:: Problem to work on ::
Would you please return every line from the listing that contains the word "computer"?

---------- Input data ----------

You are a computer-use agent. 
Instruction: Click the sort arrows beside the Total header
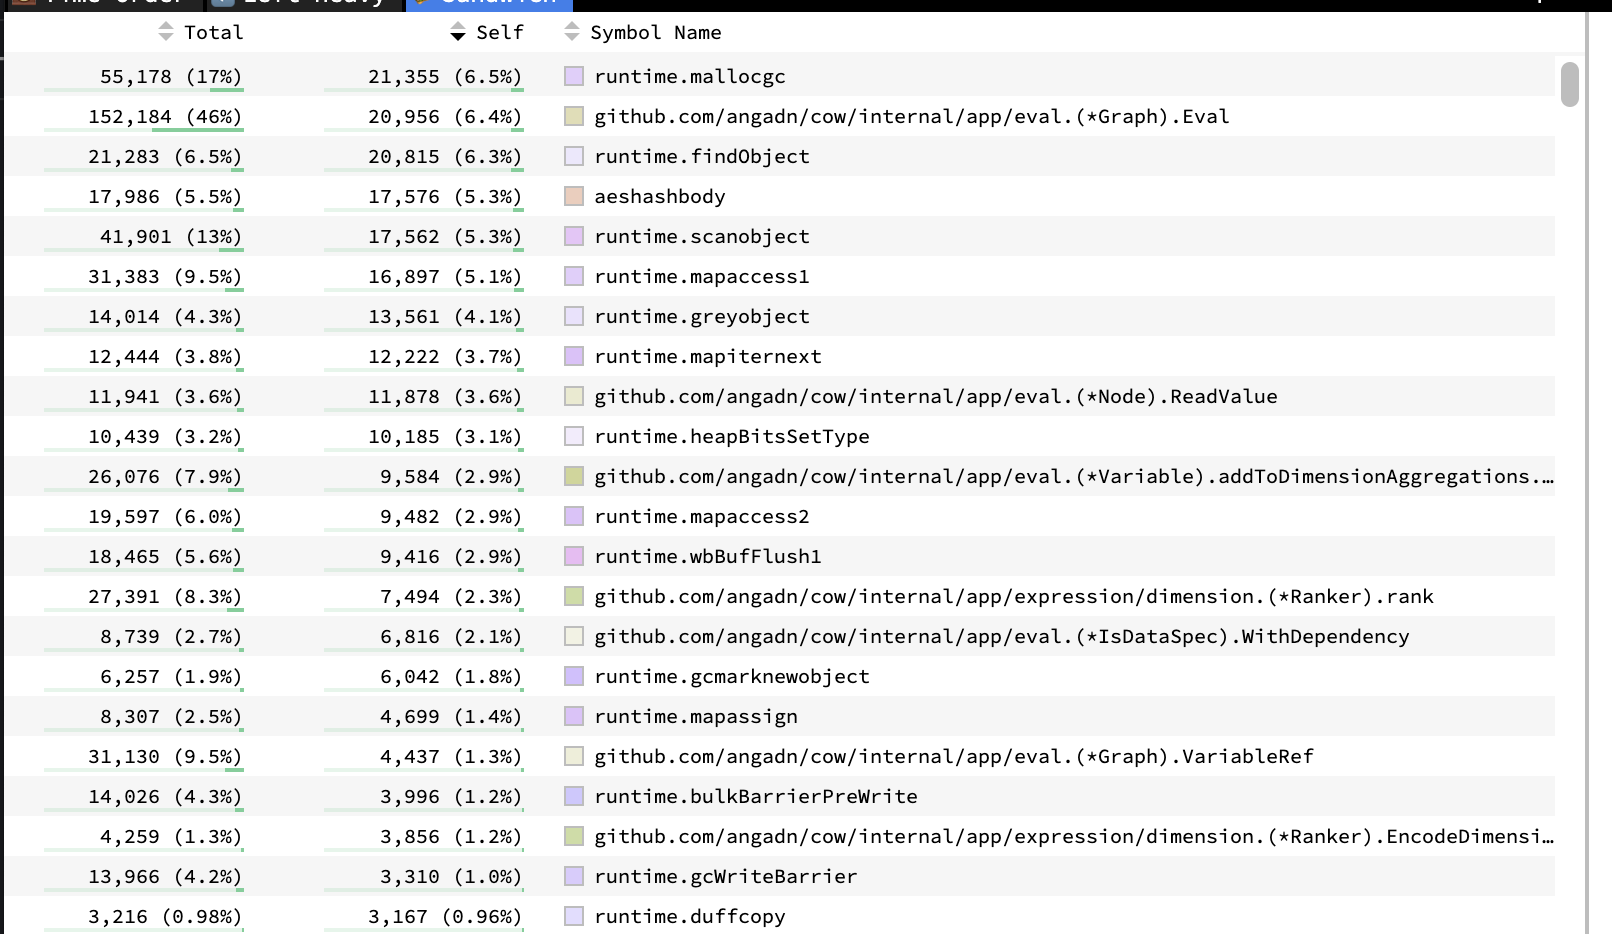[166, 32]
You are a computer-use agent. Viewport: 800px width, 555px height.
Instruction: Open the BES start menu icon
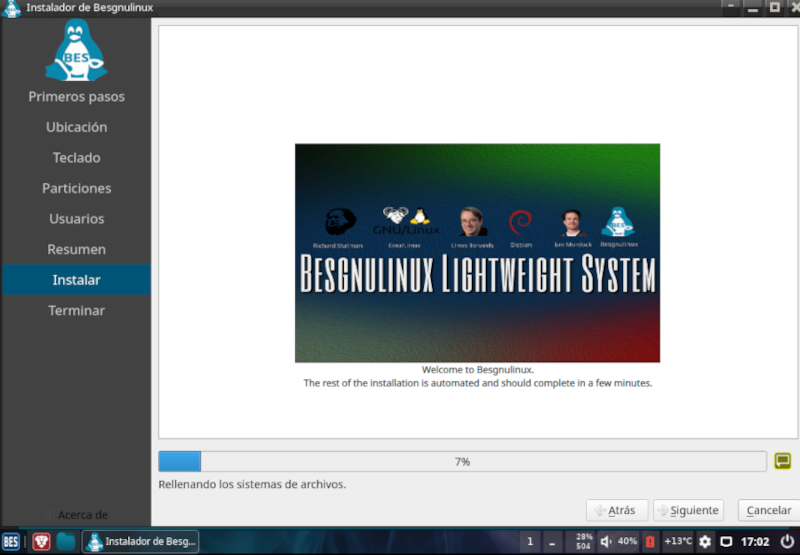tap(11, 542)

----------

:: Worked solution ::
You are a computer-use agent. 
You are a computer-use agent. Viewport: 800px width, 555px height.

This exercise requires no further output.